What you will do:
From the listing below, pull out all lines with "right" in them.
[Dataset records]
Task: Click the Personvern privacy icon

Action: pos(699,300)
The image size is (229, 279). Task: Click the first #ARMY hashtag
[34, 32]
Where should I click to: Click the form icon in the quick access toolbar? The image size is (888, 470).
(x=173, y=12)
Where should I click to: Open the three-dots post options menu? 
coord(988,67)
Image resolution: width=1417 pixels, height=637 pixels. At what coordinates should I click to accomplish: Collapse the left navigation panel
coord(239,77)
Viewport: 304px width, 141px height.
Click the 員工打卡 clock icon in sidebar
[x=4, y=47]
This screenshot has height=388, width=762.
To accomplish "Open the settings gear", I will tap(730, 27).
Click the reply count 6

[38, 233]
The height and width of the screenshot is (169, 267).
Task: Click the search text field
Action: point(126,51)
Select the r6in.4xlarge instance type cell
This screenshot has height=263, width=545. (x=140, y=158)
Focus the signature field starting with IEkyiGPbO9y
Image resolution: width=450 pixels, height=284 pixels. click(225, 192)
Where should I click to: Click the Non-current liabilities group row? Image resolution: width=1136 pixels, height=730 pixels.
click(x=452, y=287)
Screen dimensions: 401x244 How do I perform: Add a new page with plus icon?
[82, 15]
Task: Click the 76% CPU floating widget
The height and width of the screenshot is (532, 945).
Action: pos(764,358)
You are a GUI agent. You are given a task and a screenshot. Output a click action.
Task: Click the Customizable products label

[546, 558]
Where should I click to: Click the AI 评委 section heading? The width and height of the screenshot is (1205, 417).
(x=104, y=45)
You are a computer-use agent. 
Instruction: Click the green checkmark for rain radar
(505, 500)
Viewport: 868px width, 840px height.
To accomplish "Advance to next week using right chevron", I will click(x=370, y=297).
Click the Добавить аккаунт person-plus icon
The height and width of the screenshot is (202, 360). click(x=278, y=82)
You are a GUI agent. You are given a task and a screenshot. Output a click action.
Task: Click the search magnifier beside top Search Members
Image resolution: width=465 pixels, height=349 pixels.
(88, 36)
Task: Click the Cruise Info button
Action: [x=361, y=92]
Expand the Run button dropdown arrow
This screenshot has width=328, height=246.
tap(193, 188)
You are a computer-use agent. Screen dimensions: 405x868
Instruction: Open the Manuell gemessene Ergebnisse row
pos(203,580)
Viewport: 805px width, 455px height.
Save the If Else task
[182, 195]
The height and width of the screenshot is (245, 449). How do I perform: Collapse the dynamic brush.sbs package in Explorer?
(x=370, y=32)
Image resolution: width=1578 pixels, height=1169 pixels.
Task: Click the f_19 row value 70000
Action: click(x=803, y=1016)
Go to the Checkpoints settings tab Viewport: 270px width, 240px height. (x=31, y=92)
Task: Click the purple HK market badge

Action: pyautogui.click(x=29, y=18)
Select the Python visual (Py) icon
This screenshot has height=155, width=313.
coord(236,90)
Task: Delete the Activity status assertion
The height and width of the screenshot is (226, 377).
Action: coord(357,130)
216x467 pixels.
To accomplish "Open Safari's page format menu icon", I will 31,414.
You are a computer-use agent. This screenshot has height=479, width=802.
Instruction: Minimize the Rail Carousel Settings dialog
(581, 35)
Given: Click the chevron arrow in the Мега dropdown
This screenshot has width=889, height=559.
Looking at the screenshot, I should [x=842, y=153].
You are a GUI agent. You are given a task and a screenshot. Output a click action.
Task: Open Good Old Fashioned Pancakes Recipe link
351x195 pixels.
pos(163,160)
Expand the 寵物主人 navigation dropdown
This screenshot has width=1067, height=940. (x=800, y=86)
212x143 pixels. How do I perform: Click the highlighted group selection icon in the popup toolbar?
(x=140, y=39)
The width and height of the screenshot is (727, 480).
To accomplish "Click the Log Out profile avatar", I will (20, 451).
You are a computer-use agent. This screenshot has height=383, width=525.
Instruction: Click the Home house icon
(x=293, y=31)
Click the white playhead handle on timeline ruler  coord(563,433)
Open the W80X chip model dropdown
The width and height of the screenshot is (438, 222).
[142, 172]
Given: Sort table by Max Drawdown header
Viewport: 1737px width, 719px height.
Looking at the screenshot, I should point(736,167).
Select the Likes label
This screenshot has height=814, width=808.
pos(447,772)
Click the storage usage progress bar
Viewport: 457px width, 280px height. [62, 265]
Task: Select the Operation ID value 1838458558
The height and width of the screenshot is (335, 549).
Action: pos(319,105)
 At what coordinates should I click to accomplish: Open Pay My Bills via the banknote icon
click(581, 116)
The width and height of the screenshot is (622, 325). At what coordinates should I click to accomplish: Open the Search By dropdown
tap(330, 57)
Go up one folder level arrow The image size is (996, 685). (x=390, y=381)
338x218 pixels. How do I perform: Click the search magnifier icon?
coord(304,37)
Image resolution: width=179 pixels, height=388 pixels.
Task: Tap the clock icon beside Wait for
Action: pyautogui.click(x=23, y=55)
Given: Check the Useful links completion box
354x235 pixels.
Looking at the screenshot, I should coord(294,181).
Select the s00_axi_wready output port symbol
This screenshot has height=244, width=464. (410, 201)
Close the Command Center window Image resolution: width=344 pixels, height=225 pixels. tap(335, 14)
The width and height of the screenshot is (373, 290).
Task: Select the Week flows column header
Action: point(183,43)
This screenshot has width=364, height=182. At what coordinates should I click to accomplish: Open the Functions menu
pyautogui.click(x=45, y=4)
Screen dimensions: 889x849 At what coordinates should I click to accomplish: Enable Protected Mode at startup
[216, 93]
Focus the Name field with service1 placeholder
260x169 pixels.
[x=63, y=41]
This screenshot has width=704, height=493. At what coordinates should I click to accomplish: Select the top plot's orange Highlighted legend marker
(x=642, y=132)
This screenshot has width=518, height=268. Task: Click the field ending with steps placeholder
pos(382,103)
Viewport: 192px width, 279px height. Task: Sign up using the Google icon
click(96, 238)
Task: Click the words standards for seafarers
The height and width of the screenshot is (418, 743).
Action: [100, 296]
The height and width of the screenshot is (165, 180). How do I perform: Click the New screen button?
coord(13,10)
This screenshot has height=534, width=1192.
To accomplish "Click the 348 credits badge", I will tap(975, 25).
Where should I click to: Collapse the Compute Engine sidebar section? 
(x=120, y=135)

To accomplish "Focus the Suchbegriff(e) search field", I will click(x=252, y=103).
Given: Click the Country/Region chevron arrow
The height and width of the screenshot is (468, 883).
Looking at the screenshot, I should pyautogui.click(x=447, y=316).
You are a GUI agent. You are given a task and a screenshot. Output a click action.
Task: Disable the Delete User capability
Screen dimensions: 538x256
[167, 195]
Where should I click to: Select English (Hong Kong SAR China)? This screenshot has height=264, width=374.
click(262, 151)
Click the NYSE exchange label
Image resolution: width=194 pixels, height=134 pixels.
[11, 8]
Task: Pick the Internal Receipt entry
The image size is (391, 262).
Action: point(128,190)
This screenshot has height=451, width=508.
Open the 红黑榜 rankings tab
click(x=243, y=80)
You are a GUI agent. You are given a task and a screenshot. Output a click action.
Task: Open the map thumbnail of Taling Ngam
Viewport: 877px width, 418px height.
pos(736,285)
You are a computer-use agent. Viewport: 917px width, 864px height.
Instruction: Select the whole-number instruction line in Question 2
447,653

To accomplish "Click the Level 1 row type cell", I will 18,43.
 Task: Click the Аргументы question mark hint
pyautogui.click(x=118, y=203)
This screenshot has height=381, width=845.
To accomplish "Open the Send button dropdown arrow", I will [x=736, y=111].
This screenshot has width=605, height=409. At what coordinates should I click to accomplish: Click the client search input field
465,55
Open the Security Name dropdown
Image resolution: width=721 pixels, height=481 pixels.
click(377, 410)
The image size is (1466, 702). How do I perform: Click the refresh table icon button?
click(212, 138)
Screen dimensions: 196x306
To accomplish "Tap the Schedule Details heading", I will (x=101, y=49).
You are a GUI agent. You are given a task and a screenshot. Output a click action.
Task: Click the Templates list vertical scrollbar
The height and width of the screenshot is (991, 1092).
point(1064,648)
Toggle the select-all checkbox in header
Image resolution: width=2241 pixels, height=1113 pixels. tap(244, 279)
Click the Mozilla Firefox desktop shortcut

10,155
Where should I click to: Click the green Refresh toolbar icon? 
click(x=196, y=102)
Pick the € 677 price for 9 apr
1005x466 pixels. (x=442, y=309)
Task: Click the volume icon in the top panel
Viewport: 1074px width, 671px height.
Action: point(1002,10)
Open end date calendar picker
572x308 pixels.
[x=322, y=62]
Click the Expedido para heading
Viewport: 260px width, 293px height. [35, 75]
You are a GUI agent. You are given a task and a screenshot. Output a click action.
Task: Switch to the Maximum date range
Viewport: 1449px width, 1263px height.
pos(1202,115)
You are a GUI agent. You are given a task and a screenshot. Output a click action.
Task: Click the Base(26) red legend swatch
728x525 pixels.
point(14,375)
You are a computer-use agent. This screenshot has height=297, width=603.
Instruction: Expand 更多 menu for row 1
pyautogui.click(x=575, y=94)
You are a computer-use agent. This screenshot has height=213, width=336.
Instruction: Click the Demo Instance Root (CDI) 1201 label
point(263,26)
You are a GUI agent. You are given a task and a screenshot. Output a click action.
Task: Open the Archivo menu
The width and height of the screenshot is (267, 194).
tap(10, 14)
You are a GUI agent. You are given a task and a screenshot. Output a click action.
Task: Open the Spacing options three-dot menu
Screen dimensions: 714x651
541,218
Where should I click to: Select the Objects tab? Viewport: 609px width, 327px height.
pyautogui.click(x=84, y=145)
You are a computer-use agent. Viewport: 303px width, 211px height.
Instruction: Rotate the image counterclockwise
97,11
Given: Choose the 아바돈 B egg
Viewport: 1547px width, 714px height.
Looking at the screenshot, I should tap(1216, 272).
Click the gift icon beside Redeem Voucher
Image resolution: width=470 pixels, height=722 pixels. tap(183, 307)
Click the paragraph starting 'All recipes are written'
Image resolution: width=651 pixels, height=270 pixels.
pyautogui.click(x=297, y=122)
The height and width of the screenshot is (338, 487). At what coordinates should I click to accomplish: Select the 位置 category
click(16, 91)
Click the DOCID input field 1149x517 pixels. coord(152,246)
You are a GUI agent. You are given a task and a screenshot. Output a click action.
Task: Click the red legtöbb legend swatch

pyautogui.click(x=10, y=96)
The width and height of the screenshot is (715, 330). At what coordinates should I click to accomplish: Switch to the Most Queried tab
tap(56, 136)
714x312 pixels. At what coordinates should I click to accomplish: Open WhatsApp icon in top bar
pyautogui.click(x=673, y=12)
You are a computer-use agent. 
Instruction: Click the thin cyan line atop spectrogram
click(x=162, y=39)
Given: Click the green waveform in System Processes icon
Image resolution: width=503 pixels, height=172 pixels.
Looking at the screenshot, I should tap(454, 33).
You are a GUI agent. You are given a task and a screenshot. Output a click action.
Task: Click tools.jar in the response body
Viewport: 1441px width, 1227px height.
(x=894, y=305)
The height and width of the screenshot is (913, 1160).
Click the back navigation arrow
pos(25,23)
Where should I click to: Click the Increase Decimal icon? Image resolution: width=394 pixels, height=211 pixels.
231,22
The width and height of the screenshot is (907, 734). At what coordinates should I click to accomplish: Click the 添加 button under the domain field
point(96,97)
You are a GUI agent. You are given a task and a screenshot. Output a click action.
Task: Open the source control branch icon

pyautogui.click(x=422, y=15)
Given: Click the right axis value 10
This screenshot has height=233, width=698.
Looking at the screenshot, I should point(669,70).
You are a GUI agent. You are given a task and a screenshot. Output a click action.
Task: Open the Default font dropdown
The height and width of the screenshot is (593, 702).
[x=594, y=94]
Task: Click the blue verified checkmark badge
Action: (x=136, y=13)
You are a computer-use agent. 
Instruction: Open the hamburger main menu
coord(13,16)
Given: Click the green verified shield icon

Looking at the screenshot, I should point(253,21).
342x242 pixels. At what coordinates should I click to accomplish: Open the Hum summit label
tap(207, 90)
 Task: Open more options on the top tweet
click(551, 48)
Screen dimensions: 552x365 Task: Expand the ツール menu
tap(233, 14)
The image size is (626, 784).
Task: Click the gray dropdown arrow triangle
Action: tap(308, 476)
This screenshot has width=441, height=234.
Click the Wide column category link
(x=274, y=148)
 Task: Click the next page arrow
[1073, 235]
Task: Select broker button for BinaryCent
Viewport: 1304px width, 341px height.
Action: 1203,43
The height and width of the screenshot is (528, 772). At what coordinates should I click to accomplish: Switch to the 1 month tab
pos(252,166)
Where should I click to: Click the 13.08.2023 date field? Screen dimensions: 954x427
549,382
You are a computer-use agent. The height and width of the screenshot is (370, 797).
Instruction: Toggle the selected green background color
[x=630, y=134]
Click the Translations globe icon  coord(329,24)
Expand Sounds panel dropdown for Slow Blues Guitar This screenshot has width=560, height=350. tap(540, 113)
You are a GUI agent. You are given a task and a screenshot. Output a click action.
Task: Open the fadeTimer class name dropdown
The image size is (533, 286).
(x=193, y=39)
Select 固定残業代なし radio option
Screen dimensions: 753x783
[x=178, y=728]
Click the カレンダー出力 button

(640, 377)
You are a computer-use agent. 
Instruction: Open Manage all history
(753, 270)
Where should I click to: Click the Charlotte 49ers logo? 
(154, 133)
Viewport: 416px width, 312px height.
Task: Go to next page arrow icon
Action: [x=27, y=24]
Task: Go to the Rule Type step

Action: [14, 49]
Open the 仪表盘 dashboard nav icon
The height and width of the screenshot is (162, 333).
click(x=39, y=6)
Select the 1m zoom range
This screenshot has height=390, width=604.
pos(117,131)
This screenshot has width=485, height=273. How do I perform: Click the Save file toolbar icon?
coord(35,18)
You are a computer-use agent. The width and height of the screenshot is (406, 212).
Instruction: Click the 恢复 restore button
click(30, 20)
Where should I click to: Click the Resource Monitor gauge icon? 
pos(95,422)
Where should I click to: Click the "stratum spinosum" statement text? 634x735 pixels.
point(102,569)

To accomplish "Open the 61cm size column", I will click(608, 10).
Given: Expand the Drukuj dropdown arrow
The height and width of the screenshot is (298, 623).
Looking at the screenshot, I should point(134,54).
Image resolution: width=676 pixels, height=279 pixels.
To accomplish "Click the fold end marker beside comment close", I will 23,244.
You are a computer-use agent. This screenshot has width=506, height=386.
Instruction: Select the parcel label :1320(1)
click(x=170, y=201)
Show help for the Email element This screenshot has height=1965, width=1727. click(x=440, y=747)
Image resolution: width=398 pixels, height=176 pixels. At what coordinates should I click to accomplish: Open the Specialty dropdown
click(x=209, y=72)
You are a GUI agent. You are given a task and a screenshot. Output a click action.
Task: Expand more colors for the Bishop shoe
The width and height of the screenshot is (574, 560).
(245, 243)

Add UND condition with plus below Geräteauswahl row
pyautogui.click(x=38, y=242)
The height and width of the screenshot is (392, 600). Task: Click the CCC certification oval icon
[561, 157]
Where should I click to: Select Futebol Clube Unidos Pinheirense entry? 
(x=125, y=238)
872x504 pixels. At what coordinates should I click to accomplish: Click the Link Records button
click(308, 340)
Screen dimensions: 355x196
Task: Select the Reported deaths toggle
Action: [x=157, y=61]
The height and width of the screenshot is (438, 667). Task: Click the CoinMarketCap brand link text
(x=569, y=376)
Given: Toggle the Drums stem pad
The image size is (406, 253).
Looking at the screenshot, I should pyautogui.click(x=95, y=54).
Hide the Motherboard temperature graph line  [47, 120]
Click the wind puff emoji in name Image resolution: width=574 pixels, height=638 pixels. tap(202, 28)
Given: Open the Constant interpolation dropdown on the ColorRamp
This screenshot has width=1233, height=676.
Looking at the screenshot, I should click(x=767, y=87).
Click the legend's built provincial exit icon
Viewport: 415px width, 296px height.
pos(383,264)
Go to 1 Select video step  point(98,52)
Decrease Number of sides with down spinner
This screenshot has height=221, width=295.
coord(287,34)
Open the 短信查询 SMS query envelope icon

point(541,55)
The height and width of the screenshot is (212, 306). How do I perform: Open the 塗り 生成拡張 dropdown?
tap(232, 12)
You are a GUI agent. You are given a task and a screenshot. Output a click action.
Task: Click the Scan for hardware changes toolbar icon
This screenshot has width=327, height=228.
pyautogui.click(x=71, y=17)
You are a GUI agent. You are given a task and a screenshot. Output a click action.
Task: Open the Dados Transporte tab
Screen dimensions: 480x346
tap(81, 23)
[/Dataset records]
Response below:
To accomplish "Advance to next week using right chevron", I will click(x=370, y=297).
Given: Click the right axis value 10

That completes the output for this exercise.